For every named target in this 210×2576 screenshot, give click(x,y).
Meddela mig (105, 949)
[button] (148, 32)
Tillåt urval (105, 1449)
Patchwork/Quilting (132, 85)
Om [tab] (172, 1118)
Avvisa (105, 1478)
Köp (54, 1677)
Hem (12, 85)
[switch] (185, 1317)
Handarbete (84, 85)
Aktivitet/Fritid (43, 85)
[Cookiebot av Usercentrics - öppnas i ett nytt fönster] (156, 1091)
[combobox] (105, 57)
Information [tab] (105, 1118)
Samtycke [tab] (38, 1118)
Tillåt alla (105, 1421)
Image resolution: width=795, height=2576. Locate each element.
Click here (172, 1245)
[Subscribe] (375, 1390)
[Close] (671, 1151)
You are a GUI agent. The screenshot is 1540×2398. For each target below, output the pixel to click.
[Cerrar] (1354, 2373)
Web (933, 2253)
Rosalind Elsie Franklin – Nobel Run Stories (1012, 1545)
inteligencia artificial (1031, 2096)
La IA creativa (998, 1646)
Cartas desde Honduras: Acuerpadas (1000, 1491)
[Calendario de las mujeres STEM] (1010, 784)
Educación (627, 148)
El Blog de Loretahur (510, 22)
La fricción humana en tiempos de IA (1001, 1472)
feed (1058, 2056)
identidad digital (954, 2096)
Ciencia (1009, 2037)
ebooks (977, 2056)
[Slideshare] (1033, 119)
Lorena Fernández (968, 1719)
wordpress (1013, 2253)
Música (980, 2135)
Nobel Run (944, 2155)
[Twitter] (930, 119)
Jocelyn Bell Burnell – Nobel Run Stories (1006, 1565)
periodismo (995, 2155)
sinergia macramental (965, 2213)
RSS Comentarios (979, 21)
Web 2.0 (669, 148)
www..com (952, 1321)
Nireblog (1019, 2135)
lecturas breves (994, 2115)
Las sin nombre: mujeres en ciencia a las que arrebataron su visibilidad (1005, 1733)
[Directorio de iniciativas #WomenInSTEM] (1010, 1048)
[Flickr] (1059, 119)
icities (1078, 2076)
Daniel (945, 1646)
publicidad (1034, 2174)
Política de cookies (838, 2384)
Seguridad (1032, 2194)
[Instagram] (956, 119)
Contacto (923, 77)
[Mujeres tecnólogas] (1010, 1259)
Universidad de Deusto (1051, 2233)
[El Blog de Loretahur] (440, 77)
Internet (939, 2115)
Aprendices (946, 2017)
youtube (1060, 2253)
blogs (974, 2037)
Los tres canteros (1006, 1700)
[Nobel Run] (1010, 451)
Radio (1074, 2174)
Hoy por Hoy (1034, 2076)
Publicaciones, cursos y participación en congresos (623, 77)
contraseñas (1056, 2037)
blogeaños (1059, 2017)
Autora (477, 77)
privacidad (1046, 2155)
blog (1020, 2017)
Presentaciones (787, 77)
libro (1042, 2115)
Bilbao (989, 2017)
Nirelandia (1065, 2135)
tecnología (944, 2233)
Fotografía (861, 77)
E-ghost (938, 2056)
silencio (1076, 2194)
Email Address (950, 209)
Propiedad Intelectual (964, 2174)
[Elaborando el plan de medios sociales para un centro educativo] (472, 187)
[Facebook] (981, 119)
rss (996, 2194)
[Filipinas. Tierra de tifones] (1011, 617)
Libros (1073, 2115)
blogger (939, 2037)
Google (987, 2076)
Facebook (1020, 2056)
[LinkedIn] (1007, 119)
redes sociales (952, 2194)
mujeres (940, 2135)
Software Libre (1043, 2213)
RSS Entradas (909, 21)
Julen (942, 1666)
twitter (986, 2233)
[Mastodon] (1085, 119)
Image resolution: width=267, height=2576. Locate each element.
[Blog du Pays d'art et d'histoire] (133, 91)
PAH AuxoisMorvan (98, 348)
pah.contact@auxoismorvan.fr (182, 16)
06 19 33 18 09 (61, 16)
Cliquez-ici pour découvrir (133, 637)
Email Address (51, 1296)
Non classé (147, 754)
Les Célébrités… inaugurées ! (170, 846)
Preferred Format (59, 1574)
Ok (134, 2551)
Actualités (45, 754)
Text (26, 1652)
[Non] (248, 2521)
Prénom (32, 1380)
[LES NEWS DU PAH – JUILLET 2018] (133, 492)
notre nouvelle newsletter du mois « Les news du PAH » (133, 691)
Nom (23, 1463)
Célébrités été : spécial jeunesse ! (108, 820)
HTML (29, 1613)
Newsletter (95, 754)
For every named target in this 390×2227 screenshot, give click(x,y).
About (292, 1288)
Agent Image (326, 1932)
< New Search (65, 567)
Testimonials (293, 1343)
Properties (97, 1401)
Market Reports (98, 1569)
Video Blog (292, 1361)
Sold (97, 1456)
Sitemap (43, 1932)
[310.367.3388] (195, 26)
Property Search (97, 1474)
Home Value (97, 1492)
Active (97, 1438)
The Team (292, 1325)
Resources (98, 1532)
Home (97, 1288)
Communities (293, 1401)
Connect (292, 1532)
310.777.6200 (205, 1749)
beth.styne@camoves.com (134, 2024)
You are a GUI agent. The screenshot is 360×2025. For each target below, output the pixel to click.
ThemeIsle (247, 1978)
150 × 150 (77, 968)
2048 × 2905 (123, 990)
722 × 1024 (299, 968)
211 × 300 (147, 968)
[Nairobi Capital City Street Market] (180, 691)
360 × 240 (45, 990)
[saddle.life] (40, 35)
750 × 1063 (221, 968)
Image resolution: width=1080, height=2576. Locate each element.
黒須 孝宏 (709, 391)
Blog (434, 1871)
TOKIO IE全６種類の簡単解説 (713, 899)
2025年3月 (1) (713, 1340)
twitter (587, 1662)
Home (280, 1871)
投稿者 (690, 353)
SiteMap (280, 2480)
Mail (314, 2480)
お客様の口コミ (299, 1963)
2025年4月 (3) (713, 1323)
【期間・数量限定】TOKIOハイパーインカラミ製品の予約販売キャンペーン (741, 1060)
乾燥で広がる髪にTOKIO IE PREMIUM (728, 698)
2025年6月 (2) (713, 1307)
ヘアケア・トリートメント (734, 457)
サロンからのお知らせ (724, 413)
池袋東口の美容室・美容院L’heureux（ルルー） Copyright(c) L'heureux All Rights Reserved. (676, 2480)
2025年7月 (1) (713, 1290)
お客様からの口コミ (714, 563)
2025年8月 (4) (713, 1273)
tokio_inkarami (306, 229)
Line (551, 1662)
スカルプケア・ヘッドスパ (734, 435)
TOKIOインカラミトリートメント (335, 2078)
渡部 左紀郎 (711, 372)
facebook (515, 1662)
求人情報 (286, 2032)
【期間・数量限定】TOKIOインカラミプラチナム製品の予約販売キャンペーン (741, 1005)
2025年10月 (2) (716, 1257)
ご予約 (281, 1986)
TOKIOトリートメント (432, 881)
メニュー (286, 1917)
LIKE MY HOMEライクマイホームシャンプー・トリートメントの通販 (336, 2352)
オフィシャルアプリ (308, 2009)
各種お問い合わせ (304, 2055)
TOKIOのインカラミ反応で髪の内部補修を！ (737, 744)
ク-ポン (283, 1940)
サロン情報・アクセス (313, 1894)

◆ **YOUR GOAL**
The requested lines run from the one with "Line (551, 1662)" through the last line of the records. Return them exactly.

◆ **TASK RESPONSE**
Line (551, 1662)
スカルプケア・ヘッドスパ (734, 435)
TOKIOインカラミトリートメント (335, 2078)
渡部 左紀郎 (711, 372)
facebook (515, 1662)
求人情報 (286, 2032)
【期間・数量限定】TOKIOインカラミプラチナム製品の予約販売キャンペーン (741, 1005)
2025年10月 (2) (716, 1257)
ご予約 (281, 1986)
TOKIOトリートメント (432, 881)
メニュー (286, 1917)
LIKE MY HOMEライクマイホームシャンプー・トリートメントの通販 (336, 2352)
オフィシャルアプリ (308, 2009)
各種お問い合わせ (304, 2055)
TOKIOのインカラミ反応で髪の内部補修を！ (737, 744)
ク-ポン (283, 1940)
サロン情報・アクセス (313, 1894)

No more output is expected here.